**WHAT YOU ARE ASKED TO DO**
The lines to be copied are those below that contain "computer".

Pixel coordinate grounding data:
===

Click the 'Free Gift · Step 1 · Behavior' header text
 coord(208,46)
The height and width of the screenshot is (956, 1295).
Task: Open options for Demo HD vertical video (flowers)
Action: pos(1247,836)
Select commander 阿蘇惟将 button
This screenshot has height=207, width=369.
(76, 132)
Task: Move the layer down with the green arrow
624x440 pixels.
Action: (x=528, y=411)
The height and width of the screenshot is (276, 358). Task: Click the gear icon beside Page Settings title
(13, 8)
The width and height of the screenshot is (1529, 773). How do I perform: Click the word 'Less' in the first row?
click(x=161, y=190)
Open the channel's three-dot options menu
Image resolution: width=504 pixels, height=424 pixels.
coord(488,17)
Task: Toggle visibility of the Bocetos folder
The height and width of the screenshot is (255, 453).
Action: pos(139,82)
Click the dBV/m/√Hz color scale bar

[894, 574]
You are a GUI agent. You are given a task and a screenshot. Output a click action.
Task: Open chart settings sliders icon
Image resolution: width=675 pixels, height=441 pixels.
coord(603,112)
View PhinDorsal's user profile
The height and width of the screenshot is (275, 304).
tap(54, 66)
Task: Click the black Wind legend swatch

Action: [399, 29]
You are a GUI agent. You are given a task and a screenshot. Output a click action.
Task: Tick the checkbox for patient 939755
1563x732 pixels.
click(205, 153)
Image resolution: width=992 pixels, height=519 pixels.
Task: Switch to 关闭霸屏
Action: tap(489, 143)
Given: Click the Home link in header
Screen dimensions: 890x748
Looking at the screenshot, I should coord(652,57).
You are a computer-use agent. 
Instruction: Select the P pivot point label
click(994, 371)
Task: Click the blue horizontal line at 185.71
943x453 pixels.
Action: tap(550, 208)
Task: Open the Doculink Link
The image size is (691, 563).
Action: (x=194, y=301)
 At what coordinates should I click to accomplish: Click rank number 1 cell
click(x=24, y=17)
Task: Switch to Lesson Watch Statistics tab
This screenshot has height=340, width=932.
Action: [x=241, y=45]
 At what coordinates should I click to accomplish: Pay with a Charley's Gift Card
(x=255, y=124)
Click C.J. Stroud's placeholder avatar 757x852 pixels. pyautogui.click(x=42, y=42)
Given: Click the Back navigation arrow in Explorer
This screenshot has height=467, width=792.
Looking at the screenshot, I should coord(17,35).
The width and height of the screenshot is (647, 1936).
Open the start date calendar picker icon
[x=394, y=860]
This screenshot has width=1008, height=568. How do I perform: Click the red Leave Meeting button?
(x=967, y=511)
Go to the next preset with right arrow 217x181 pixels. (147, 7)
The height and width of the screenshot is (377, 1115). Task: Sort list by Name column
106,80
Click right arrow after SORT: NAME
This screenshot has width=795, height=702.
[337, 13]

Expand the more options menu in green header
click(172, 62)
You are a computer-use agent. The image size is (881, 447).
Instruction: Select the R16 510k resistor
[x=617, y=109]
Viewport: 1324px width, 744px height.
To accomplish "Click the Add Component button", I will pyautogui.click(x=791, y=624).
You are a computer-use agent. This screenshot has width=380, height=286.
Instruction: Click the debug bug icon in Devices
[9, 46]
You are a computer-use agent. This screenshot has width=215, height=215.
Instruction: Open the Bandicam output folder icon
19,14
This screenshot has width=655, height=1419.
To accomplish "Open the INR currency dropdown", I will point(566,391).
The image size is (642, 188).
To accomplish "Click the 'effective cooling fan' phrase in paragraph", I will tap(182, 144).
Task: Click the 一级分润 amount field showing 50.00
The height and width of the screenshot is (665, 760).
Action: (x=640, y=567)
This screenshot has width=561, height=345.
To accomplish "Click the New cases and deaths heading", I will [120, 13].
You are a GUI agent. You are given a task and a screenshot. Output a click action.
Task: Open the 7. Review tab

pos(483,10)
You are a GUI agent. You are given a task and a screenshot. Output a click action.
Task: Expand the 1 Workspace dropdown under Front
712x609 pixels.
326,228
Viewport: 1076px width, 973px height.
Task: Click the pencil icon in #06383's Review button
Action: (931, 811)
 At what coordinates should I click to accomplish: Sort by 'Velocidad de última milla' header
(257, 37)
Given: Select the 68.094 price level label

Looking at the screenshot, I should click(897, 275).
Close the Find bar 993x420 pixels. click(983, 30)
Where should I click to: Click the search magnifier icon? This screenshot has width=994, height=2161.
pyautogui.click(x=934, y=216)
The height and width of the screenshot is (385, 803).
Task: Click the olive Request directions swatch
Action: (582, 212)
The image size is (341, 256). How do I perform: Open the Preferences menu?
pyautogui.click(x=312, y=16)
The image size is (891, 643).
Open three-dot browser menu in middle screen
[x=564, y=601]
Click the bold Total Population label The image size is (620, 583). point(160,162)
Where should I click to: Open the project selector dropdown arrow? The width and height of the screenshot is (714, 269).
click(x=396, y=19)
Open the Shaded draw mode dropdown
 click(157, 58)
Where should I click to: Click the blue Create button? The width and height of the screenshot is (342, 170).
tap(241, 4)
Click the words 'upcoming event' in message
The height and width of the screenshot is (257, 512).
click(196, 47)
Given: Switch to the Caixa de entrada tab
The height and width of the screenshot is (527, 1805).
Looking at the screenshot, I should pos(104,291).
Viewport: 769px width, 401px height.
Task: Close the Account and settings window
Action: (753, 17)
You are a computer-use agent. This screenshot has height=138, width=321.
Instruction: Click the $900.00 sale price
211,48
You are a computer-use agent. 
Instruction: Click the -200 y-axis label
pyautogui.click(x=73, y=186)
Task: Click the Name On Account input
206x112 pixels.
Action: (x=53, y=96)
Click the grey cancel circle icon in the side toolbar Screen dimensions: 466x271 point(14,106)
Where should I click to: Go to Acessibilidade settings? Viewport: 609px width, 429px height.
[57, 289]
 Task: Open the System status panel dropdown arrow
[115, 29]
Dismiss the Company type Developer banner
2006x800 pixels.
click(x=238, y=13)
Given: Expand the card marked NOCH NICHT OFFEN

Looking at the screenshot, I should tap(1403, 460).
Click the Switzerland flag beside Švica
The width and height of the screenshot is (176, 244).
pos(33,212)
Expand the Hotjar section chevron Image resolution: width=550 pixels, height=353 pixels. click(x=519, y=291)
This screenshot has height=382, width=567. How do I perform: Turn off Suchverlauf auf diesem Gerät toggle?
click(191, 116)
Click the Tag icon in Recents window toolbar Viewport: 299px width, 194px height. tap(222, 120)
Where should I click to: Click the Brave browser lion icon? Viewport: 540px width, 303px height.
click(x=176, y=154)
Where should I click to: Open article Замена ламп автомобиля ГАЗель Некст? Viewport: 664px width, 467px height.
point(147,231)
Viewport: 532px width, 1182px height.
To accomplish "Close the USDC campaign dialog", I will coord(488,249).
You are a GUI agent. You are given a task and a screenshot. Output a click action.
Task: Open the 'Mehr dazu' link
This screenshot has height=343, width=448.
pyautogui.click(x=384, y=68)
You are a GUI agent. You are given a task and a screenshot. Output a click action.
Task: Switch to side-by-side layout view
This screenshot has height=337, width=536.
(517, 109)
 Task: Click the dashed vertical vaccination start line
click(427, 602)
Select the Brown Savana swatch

===

**SOLVED EXERCISE**
You are a computer-use agent. 
You are a computer-use agent. The image size is (881, 447).
You are a computer-use agent. This screenshot has width=380, height=286.
You are a computer-use agent. This screenshot has width=215, height=215.
You are a computer-use agent. This screenshot has height=138, width=321.
You are a computer-use agent. 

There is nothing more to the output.